According to historian John Gillingham, Richard I’s reputation has “fluctuated wildly” over the years. He was a king but also a knight, which seems to have been the first instance of such, and was widely renowned in his own time and in ours for his prowess on the battlefield. However, he also was in many ways an absentee king, never learning English though he ruled England for ten years, and only staying there for about six months out of his reign. In many Robin Hood tales, Richard the Lionheart is portrayed as a friend to the outlaw, who was only driven to his thieving ways by the rule of Richard’s evil brother John, who corrupted the land and the crown while Richard was away at the Crusades. The stories often end with Robin Hood in a pickle and Richard returning to save him and mete out justice to the sniveling John, which is rather satisfying. However, there is no evidence in the earliest ballads to support this idea.

Steve Jobs

In Walter Isaacson’s new biography of the recently deceased computer visionary, he opens by comparing Jobs to Henry V, calling him a “callous but sentimental, inspiring but flawed king.” Many hailed Jobs as the bringer of the future, and in many ways he was that, but in both his personal and professional lives, he betrayed an extremity that put his colleagues on edge, and led some of them to wonder if he was bipolar.
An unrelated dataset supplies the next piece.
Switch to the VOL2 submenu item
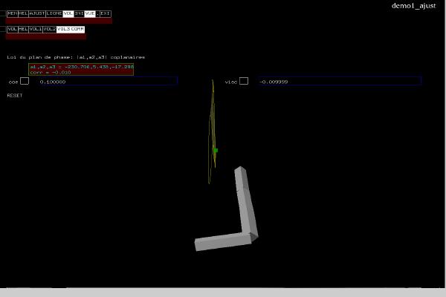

He had a strained relationship with his eldest daughter, seemed to treat women harshly, and was a control freak, but he was also capable of great kindness. We think we can only wait to find out what history’s final verdict on the man will be.

Andrew Jackson

Now, who does this remind you of: some people celebrate Old Hickory as one of our greatest leaders, while others think of him as an “American Hitler.” Jackson’s term was bloody, you can say that for sure — he was aggressive and often abrasive, but his time in office was marked most famously by his enforcement of the Indian Removal Act, which essentially forced tens of thousands of American Indians West. However, he was a staunch supporter of popular democracy and individual rights, and his followers founded what would become the modern Democratic party. At least some people have decided on him, though: in the musical Bloody Bloody Andrew Jackson (inexplicable tagline: History just got all sexypants), the president is redefined as a punk rock populist champion who yes, is conflicted, but is mostly just awesome. We’re fine with that, as long as he can keep singing.

Julian Assange

The Australian journalist and political activist rose to notoriety as the publisher of WikiLeaks, a website that provides “an innovative, secure and anonymous way for sources to leak information to our journalists.” Assange has been called a ‘high-tech terrorist’ by Vice President Joe Biden, but he also won the Readers’ Choice award for TIME magazine’s 2010 Person of the Year. After WikiLeaks leaked information on the war in Afghanistan, Chairman of the U.S. Joint Chiefs of Staff Mike Mullen said, “Disagree with the war all you want, take issue with the policy, challenge me or our ground commanders on the decisions we make to accomplish the mission we’ve been given, but don’t put those who willingly go into harm’s way even further in harm’s way just to satisfy your need to make a point. Mr. Assange can say whatever he likes about the greater good he thinks he and his source are doing, but the truth is, they might already have on their hands the blood of some young soldier or that of an Afghan family.” He is hailed by some as an innovator in journalism and a champion for free speech and by others as an irresponsible, near-treasonous publisher. Then, of course, are the allegations of sexual misconduct. Sigh. Always!

Mata Hari

Though she was probably a spy for Germany, the Dutch courtesan’s public popularity probably has something to do with the 1931 film Mata Hari starring Greta Garbo. The film held very loosely to actual biographical evidence, and since then her story has only become more warped in public understanding, with most modern representations being accurate only to the point that she was a femme fatale. Beautiful women just can’t be evil spies, and if they are, we forgive them.